§ **WHAT TO DO**:
Print this span of the material below exactly: the line with "Where should I click to: Select", the line with "This screenshot has height=396, width=513.", and every line between them, but nothing else.

§ **GIVEN ENTRIES**:
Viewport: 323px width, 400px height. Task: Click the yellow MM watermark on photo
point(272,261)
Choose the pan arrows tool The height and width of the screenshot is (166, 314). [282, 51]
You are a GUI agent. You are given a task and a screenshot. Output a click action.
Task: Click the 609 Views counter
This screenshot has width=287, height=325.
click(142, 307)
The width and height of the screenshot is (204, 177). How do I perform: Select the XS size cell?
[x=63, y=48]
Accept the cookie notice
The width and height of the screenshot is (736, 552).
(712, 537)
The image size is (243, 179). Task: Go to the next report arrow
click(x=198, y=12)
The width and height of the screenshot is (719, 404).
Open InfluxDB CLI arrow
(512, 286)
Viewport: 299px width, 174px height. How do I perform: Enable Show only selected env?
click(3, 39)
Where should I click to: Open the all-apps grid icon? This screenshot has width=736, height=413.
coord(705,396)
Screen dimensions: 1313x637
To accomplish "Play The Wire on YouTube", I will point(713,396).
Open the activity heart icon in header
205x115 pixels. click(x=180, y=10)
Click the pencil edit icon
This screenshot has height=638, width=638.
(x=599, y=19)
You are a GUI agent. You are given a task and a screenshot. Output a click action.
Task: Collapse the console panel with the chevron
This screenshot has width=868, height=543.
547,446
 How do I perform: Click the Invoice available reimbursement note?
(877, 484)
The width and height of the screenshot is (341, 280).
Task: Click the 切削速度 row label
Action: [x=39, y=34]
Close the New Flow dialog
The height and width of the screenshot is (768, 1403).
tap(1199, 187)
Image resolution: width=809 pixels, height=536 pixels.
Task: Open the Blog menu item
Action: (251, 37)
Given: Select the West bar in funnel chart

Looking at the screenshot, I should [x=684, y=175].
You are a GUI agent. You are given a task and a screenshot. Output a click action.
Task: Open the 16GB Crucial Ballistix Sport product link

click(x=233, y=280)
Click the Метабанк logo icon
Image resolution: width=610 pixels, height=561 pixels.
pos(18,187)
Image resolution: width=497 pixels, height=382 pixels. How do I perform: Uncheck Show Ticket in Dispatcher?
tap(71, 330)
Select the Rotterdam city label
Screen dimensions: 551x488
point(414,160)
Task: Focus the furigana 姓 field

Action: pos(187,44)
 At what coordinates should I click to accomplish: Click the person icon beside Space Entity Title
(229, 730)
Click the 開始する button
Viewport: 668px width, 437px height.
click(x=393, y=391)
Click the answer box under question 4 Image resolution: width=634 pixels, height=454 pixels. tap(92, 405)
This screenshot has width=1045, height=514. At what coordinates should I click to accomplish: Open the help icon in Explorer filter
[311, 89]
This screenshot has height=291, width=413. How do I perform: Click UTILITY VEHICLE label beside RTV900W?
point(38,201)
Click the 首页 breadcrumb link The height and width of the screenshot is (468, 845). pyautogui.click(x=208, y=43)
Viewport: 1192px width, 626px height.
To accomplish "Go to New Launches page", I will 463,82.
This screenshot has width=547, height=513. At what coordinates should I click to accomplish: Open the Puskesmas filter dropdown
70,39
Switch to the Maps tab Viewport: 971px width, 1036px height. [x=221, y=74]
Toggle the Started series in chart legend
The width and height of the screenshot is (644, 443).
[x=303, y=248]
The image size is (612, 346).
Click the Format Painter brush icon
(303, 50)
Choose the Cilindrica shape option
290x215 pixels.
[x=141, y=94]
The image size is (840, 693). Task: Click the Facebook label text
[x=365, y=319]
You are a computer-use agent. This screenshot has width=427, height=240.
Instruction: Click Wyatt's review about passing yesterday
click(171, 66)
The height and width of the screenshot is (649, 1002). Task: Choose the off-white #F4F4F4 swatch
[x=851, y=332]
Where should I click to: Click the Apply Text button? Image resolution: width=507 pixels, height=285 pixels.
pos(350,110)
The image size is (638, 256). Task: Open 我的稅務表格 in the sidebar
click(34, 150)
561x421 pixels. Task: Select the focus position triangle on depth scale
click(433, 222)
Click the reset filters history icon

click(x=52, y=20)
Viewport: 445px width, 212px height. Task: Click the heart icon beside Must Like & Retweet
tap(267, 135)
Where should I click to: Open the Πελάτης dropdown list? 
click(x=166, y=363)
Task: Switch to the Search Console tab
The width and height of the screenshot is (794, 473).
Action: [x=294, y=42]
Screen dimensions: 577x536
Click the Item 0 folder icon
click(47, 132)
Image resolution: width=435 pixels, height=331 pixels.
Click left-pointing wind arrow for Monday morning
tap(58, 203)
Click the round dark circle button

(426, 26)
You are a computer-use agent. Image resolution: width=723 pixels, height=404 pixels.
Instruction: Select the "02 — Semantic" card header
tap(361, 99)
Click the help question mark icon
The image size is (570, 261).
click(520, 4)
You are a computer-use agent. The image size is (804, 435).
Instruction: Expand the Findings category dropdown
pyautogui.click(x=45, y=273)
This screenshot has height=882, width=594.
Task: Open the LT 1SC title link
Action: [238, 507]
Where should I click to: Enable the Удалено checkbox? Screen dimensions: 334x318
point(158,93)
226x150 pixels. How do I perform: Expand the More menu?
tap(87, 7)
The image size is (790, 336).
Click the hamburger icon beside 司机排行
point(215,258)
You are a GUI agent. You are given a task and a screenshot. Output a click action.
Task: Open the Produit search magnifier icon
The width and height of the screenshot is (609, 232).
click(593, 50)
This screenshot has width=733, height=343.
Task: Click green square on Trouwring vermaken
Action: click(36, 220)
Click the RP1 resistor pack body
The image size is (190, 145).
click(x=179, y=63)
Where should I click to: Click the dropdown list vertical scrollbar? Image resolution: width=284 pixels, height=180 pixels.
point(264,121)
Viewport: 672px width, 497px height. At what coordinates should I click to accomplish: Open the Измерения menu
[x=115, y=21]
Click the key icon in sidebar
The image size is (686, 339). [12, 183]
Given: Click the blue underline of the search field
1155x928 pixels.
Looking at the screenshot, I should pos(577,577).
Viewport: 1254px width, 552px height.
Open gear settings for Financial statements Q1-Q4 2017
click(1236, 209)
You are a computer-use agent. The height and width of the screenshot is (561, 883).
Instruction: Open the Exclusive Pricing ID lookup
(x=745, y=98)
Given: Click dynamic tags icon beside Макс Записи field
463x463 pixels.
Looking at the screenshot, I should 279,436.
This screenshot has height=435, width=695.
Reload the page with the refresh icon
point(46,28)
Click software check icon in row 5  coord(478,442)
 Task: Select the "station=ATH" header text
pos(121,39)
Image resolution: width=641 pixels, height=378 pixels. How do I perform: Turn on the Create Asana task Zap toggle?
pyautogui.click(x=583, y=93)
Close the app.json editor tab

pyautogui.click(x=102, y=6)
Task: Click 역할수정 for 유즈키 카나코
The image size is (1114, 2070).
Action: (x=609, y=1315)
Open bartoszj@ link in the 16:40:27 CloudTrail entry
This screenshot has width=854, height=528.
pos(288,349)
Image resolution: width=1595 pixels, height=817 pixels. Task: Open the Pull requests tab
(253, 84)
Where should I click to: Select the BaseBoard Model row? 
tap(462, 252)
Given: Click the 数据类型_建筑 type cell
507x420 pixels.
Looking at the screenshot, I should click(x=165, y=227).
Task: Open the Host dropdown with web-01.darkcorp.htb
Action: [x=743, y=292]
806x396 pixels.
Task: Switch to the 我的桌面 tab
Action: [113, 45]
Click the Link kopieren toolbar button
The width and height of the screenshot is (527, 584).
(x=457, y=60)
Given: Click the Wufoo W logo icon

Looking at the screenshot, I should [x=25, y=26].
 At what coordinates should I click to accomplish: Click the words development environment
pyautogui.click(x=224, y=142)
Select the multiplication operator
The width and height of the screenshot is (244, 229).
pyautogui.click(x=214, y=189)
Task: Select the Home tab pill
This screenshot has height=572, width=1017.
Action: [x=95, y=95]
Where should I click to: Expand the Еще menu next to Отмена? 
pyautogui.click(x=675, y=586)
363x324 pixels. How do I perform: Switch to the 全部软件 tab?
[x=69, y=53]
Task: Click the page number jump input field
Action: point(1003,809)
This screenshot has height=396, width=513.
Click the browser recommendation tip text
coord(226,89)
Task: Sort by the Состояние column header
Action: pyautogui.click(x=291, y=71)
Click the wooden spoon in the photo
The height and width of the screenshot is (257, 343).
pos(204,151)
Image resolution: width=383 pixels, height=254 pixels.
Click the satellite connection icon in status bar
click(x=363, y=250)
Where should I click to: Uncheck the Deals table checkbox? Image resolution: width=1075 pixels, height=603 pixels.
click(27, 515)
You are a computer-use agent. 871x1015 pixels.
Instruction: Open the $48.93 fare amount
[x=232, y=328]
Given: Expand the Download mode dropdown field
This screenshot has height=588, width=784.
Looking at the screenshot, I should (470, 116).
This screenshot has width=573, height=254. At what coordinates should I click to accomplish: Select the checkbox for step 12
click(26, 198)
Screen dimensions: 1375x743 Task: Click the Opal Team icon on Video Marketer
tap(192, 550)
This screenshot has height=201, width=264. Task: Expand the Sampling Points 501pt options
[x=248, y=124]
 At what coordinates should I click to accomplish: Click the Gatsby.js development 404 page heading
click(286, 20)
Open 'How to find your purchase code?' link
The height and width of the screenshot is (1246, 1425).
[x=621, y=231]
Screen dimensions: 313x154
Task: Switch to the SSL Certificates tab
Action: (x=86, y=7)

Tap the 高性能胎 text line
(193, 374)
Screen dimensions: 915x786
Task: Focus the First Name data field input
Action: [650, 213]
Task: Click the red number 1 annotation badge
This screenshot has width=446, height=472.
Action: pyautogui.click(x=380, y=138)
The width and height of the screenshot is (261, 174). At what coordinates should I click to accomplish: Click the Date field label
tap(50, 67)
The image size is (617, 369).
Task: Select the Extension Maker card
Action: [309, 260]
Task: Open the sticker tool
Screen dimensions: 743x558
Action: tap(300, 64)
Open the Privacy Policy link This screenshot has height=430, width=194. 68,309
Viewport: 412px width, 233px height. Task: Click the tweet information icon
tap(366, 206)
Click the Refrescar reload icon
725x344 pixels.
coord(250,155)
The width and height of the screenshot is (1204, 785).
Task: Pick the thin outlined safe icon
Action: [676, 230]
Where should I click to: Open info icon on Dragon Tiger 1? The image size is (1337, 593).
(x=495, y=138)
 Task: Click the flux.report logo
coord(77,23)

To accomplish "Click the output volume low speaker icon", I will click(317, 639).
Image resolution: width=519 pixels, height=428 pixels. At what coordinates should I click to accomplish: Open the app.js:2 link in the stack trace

§ **RESULT BELOW**:
Where should I click to: Select the BaseBoard Model row? 
tap(462, 252)
Given: Click the 数据类型_建筑 type cell
507x420 pixels.
Looking at the screenshot, I should click(x=165, y=227).
Task: Open the Host dropdown with web-01.darkcorp.htb
Action: [x=743, y=292]
806x396 pixels.
Task: Switch to the 我的桌面 tab
Action: [113, 45]
Click the Link kopieren toolbar button
The width and height of the screenshot is (527, 584).
(x=457, y=60)
Given: Click the Wufoo W logo icon

Looking at the screenshot, I should [x=25, y=26].
 At what coordinates should I click to accomplish: Click the words development environment
pyautogui.click(x=224, y=142)
Select the multiplication operator
The width and height of the screenshot is (244, 229).
pyautogui.click(x=214, y=189)
Task: Select the Home tab pill
This screenshot has height=572, width=1017.
Action: [x=95, y=95]
Where should I click to: Expand the Еще menu next to Отмена? 
pyautogui.click(x=675, y=586)
363x324 pixels. How do I perform: Switch to the 全部软件 tab?
[x=69, y=53]
Task: Click the page number jump input field
Action: point(1003,809)
This screenshot has height=396, width=513.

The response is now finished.